◆ Provided text
-- -- --

The contents of the Peer Review Center are also available as a live, interactive training session, complete with slides, talking points, and activities. …
How to Share Your Research
From preregistration, to preprints, to publication—learn how and when to share your study
When should you start to share results, and what are the best formats? Are there advantages or risks associated with sharing early or late?
Publishing your study
A published, peer-reviewed research article is the primary way that scientists communicate the results of their investigations. Once formally published in a journal, your article is indexed and archived, becoming a permanent part of the scientific record.
Tip: Choosing where to submit
There are many considerations to weigh when choosing where to submit your research. Consult our guide to choosing the journal that’s right for you.
The benefits to sharing more, sooner
There is much more to conducting research than can be conveyed in a traditional research article. Through Open Science practices like sharing detailed protocols and methods, data and code, sharing work early with preprints, and publishing peer reviews, researchers can communicate their science more fully.
There are four main arguments in favor of sharing research prior to publication, and making more of the background and supporting materials available alongside published articles.
- Accelerating discovery – when new information is available to the research community earlier, other scientists can begin iterating on and incorporating it into their work sooner. That helps knowledge progress more quickly.
- Reproducibility – making supporting materials and background information available alongside a published article ensures that the work can be reproduced and reanalyzed.
- Demonstrated validity – sharing the data and documentation behind the research article is also a statement of confidence on the part of the researchers, a way of standing behind the work and asserting its quality.
- Credit – publishing research articles is seen as the capstone of a scientific study…but there’s so much more that goes into each discovery, from research design and collecting and analyzing data to writing a peer review or serving as an editor. When more of the scientific process becomes public, researchers get academic credit for the work they do behind the scenes.
The many other ways to share your science
A published, peer-reviewed research article is the gold standard in scientific communications—but there are many different ways to communicate your research. Here are some of the methods researchers are choosing to communicate their work beyond publication.
Preregistered study design protocols can be deposited with a registration service or submitted to a journal prior to conducting the investigation.
Preprints can be posted in databases like bioRxiv prior to peer review and formal publication in a journal.
Data & code can be entered into repositories, where other researchers can reference your results, conduct re-analyses or meta-analyses, or replicate and validate your work.
Peer reviews and your responses can be published alongside journal articles, demonstrating the validity of your research and giving readers access to more expert opinions and a deeper understanding of the work.

-- -- --

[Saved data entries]
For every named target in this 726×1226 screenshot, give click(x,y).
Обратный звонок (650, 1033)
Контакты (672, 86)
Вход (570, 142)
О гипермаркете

-- -- --

◆ Activities
**a)** In the text on sharing research, where can preprints be posted before peer review?
**b)** Resume the text on sharing research, picking up after its final sentence.
These records were drawn from a different source than the text.

◆ Answers by task
**a)** In databases like bioRxiv.

**b)**
When not to share early
There are cases when sharing results prior to peer review can be dangerous. Some examples include:
- Medical research that might include identifying personal information about a patient
- Research with implications for public health
- Dual use research of concern
Common concerns answered
I am concerned that other publishers won’t consider a paper that’s already been posted as a preprint.
Preprints have taken hold in some research areas more than others. Today, most top-tier biomedical journals happily consider submissions with preprints. In fact, more than 40 major publishers have policies welcoming preprints in all subject areas, including all journals under the umbrellas of: BMJ, Sage, Elsevier (including Cell and The Lancet), Springer (including the Nature and BMC journals), Taylor & Francis, Wiley, and of course, PLOS. Lots of major society publishers also consider preprinted submissions.
There are some notable exceptions though: certain medical journals, such as the New England Journal of Medicine and JAMA network journals will not consider preprints.
Our advice: if you have your eye on a particular journal, check their website for guidelines—especially if you’re in a medical field. Wikipedia also offers a nice list of preprint-compatible publishers.
I’m concerned that another research group might scoop my study if I make protocols or preprints public too soon.
Depositing your protocol in a database doesn’t necessarily mean it has to be made public immediately. Using the Center for Open Science, you have the option to keep the protocol private until your final article is published.
With that said, both preprints and protocols can be used to establish priority, staking your claim earlier in the research process. And if you’re publishing with PLOS, all of our selective journals offer six months of scooping protection under our complementary research policy.
Our advice: protocols and preprints can both be used to time-stamp your discoveries and showcase your most current work for review boards and tenure committees—but they’re just options. Do what makes you most comfortable.